● **The task**:
Could you restate word for word the lines running from the one with "Click the Delete icon in Organize group" to the end of the data, both ends included, but without pictures?

● **Material for this exercise**:
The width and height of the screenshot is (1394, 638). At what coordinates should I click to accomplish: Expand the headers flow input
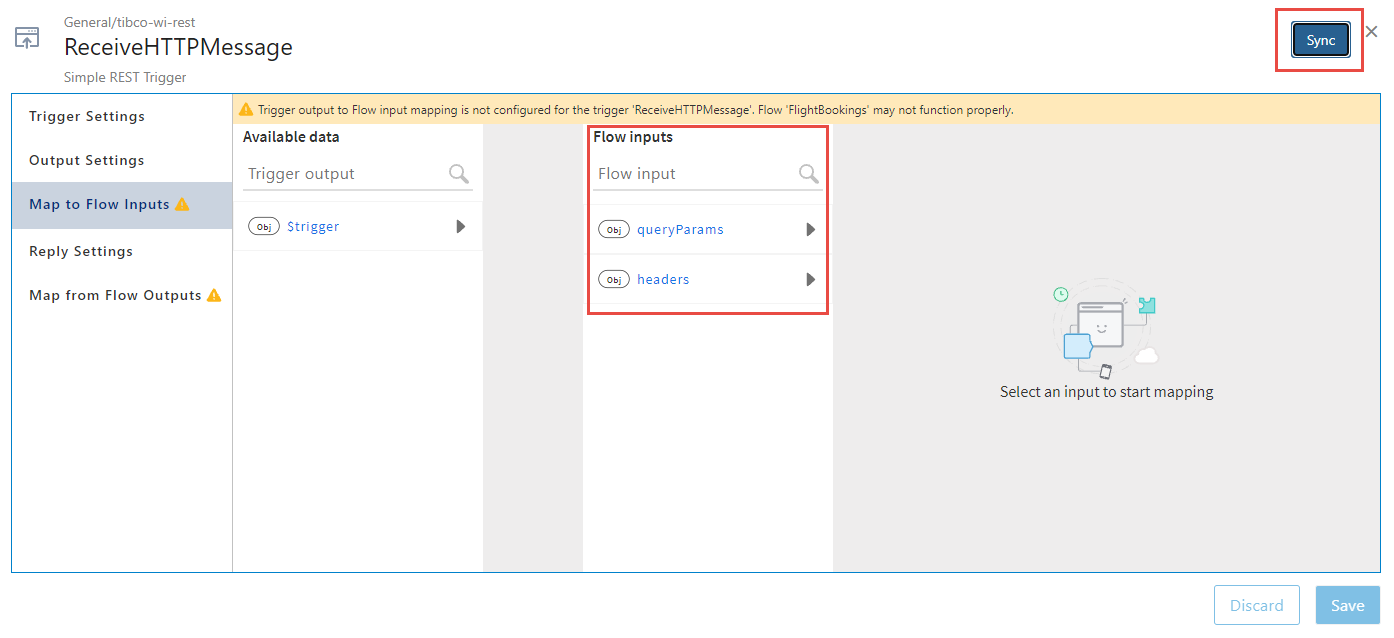[811, 280]
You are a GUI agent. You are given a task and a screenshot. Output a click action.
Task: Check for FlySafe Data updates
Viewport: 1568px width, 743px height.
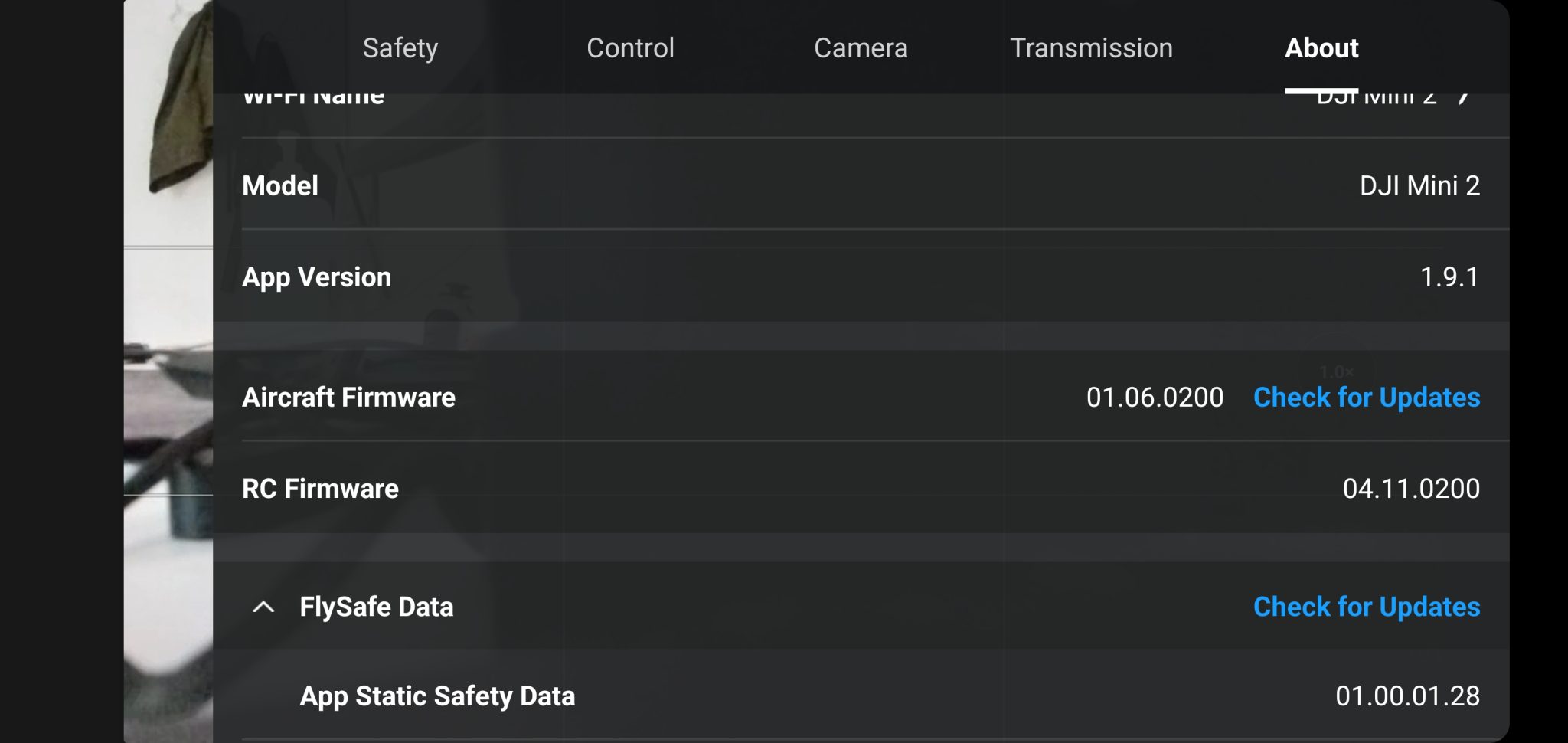click(1365, 606)
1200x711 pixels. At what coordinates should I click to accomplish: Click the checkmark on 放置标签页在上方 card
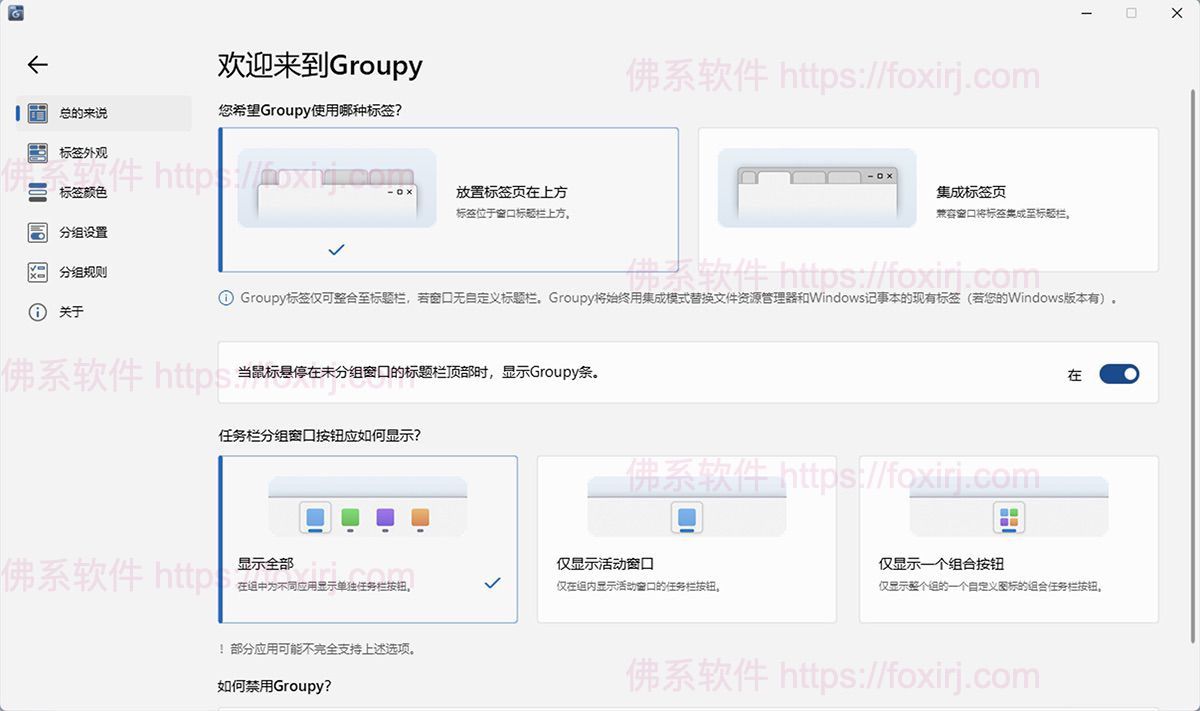335,249
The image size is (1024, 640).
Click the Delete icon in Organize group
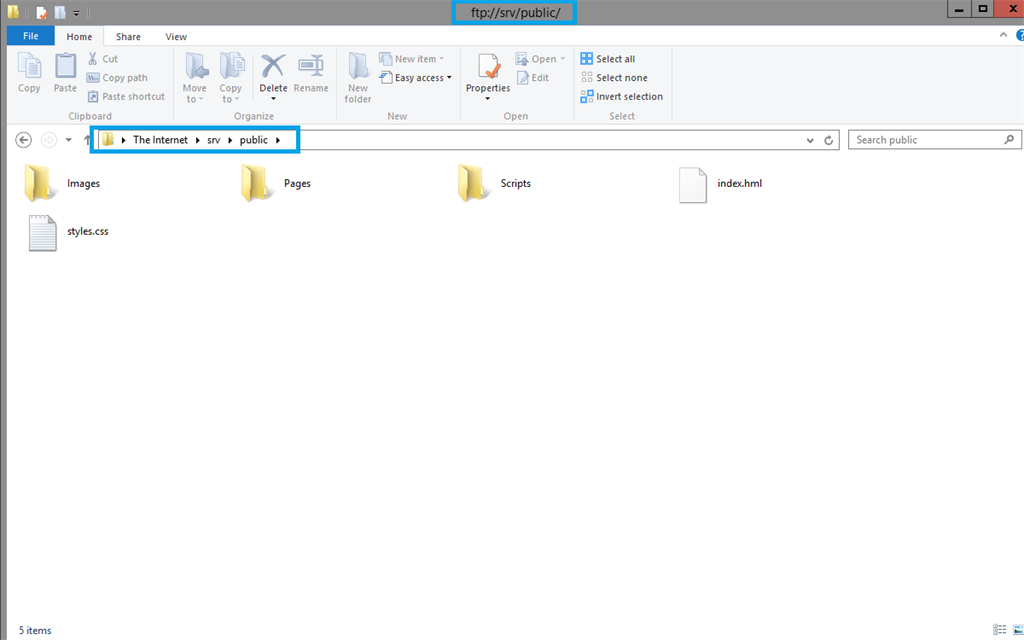273,67
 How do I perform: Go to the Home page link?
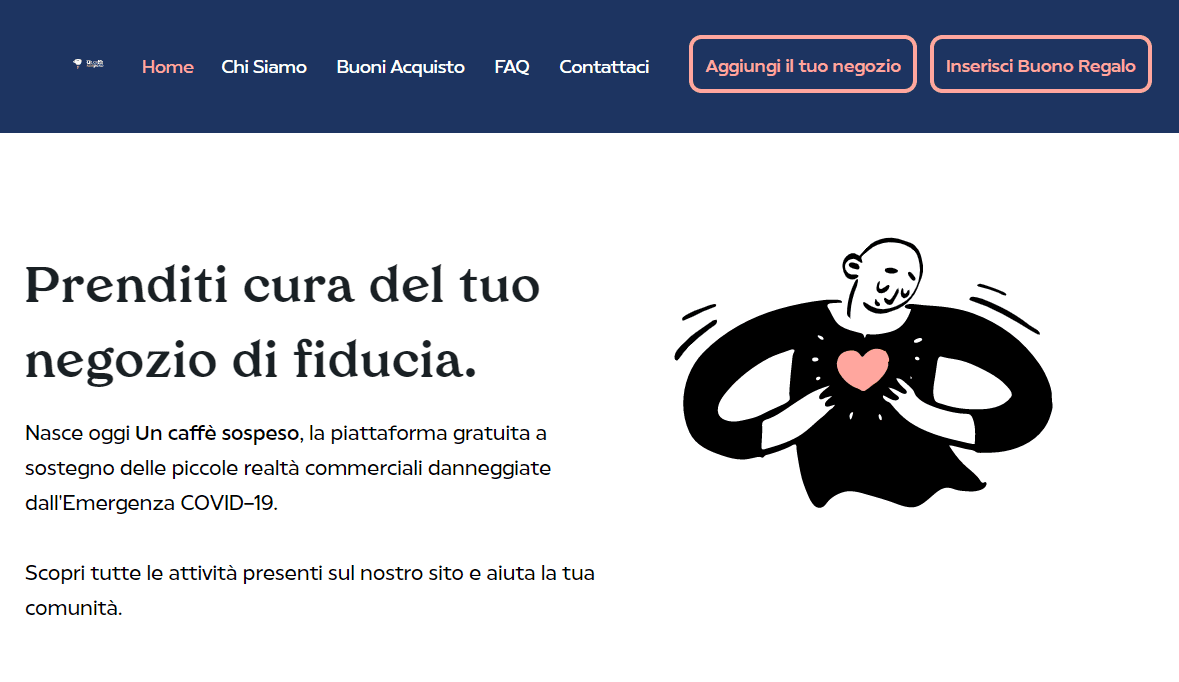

● **Response box**:
Click the Delete icon in Organize group
273,67
 How do I perform: Go to the Home page link?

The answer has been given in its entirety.